++++ Records supplied

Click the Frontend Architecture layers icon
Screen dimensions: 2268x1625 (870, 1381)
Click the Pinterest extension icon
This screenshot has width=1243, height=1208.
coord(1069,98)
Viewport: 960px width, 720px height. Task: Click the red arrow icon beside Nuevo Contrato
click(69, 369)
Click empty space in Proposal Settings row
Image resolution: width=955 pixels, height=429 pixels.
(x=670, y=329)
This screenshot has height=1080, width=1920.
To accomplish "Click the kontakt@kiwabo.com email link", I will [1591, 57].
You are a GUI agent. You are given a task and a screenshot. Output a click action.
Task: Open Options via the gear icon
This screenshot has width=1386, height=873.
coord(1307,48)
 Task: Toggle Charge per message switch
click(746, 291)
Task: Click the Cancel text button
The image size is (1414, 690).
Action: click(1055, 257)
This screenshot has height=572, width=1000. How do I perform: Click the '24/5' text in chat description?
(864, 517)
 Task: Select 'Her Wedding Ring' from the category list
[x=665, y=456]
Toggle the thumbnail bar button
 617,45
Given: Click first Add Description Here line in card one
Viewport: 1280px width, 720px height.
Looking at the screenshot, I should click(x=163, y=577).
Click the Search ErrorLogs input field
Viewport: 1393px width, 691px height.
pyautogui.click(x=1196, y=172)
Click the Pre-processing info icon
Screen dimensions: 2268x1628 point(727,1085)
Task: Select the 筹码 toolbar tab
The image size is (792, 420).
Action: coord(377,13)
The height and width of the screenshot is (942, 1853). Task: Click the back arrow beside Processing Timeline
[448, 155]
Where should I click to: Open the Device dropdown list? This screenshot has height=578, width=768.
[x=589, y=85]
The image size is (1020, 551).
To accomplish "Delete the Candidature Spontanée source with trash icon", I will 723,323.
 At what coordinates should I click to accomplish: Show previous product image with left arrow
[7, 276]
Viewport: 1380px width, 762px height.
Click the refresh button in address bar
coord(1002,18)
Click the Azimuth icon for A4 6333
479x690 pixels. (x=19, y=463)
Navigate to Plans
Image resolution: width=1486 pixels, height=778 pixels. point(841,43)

++++++++

▶ **Instruction**:
Duplicate the records starting at the first line and ending at the line containing "click(69, 369)", both included.

▶ **Reply**:
Click the Frontend Architecture layers icon
Screen dimensions: 2268x1625 (870, 1381)
Click the Pinterest extension icon
This screenshot has width=1243, height=1208.
coord(1069,98)
Viewport: 960px width, 720px height. Task: Click the red arrow icon beside Nuevo Contrato
click(69, 369)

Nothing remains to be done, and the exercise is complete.